Linux Porter Discovered M1 Covert Channel Flaw Named ‘M1RACLES’

Last updated September 25, 2021
Written by:
Bill Toulas
Bill Toulas
Infosec Writer
Source: Wikipedia, Credits: Henriok

Hector Martin, a hacker who is porting Linux to Apple Silicon Macs through Asahi Linux, has discovered a novel covert channel vulnerability on the M1 chip, calling it ‘M1RACLES’ and tracked as CVE-2021-30747. The flaw lies in the design of the chip itself, allowing any two applications running under an OS to covertly exchange data between them without using memory, sockets, files, or any other features that are meant to be used for data exchange.

This problem applies even if the two intercommunicating processes belong to different users and run on different privilege levels.

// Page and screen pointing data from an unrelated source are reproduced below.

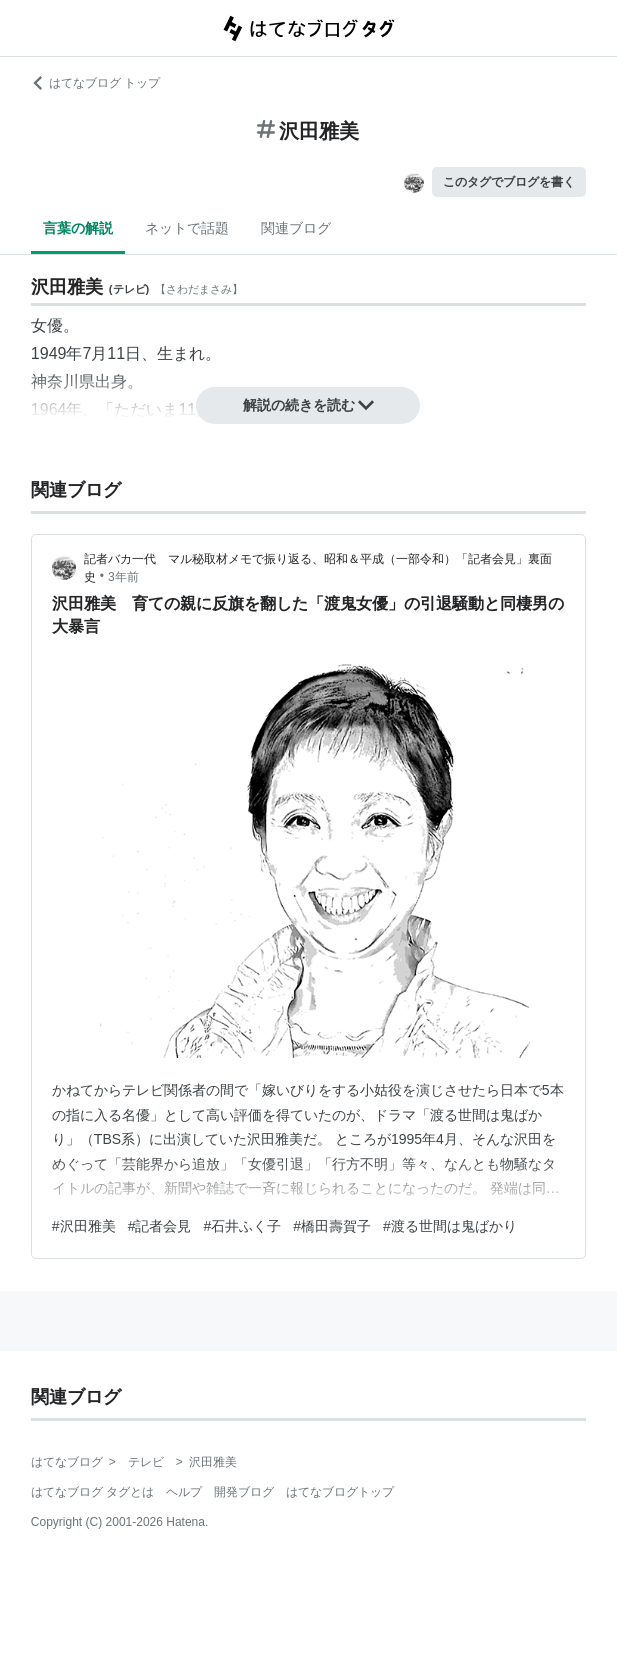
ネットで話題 (187, 228)
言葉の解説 (78, 228)
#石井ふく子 (242, 1226)
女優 (47, 325)
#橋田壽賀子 (332, 1226)
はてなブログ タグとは (92, 1492)
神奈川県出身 (79, 381)
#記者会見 (160, 1226)
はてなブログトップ (340, 1492)
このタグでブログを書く (509, 182)
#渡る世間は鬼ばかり (450, 1226)
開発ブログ (244, 1492)
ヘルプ (184, 1492)
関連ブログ (296, 228)
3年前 (123, 577)
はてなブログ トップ (95, 83)
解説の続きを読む (309, 405)
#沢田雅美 (84, 1226)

Because this vulnerability is bound to the chip itself, it doesn’t matter if the user is running macOS, or Linux, or OpenBSD, or anything else on it. Every M1 device is affected by M1RACLES, and the only mitigation that can address the issue is to run the entire OS as a virtual machine. Obviously, this would impact the performance greatly, but would it be worth it? Is M1RACLES that serious to call for such a drastic measure?

The researcher who discovered and reported this to Apple says malware cannot use this vulnerability to do any serious harm to the users, like assuming control of the target system or stealing private information. Similarly, malicious Javascript running on a website cannot exploit M1RACLES in any useful way, so you can’t get harmed from being led to a specific page on the net. All in all, this looks like an interesting find that threat actors don't have a meaningful way to take advantage of.

We have reached out to chip security researcher Niels Hofmans, and here are his thoughts on the issue:

As Hector Martin mentions, there is no need for panic since this already requires local execution rights on your machine. However, I'm quite sure some other things will follow merely because this is a new architecture. On the speculative computing side (such as SPECTRE/MELTDOWN) we might see some translations to the M1 platform.

The real danger that arises from this flaw would mainly revolve around cross-app tracking, helping advertising companies get their hands onto data that should be out of their direct reach. This would still not be a practical approach, though, as Apple could easily detect the existence of the relevant code on their apps and ban them.

We don’t know if Apple is planning to address this issue, and it really isn’t anything that you should worry about at this point. M1RACLES shouldn’t be allowed as it overrides the security of any OS running on the chip, but in practice, it is pretty much innocuous.